Database Profiling in IRI Workbench
Editors Updates: Q2’16: In addition to the database profiling wizard in the data discovery menu group in IRI Workbench described below, IRI has introduced robust data classification that enables the application of field rules for multi-source data transformation and protection through data class libraries. Q2’18: IRI has also introduced a schema-wide pattern search wizard to find PII matching RegEx or literal values in multiple tables at once. Q2’19 & Q1’24: IRI also provides inter/intra-schema data class searching and masking for users IRI FieldShield, DarkShield, or Voracity. IRI has also recently published this article to show how the DB profiling results below display in Splunk.
With more data being culled from more aspects of business today, easy awareness of its content and nature is vital to ensuring the quality, quantity, and security of these collections. Data profiling is the essential discovery process that helps you analyze, classify, cleanse, integrate, mask, and report on data in your repositories.

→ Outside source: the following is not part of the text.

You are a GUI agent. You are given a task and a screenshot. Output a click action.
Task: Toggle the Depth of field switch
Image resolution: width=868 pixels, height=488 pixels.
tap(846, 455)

In addition to structured and unstructured data discovery (and metadata definition) wizards, as well as built-in E-R diagramming, the database profiling tool in IRI Workbench allows you to examine the structure and completeness of relational database data, and validate that the proper data is being stored in the right places. In this article, we will examine this tool, and show how it delivers table-value search results and statistical metadata.
To access the Database Profiler, navigate to the table you wish to access in the Data Source Explorer. Right-click on the table and mouse over the IRI option. On the menu that appears, select New Database Profile.
On the first wizard page, set up the location and destination of the job, and select the output of the profile report, as .csv or a .txt file, or both.
- the .csv format is useful for importing into new tables and databases, whereas
- the .txt format is a pre-formatted report, useful for reviewing results quickly.
Statistical Profiling Information
The next part of the wizard will appear with two tables:
- The top table is a list of all tables in the database, with the table that launched the wizard highlighted by default.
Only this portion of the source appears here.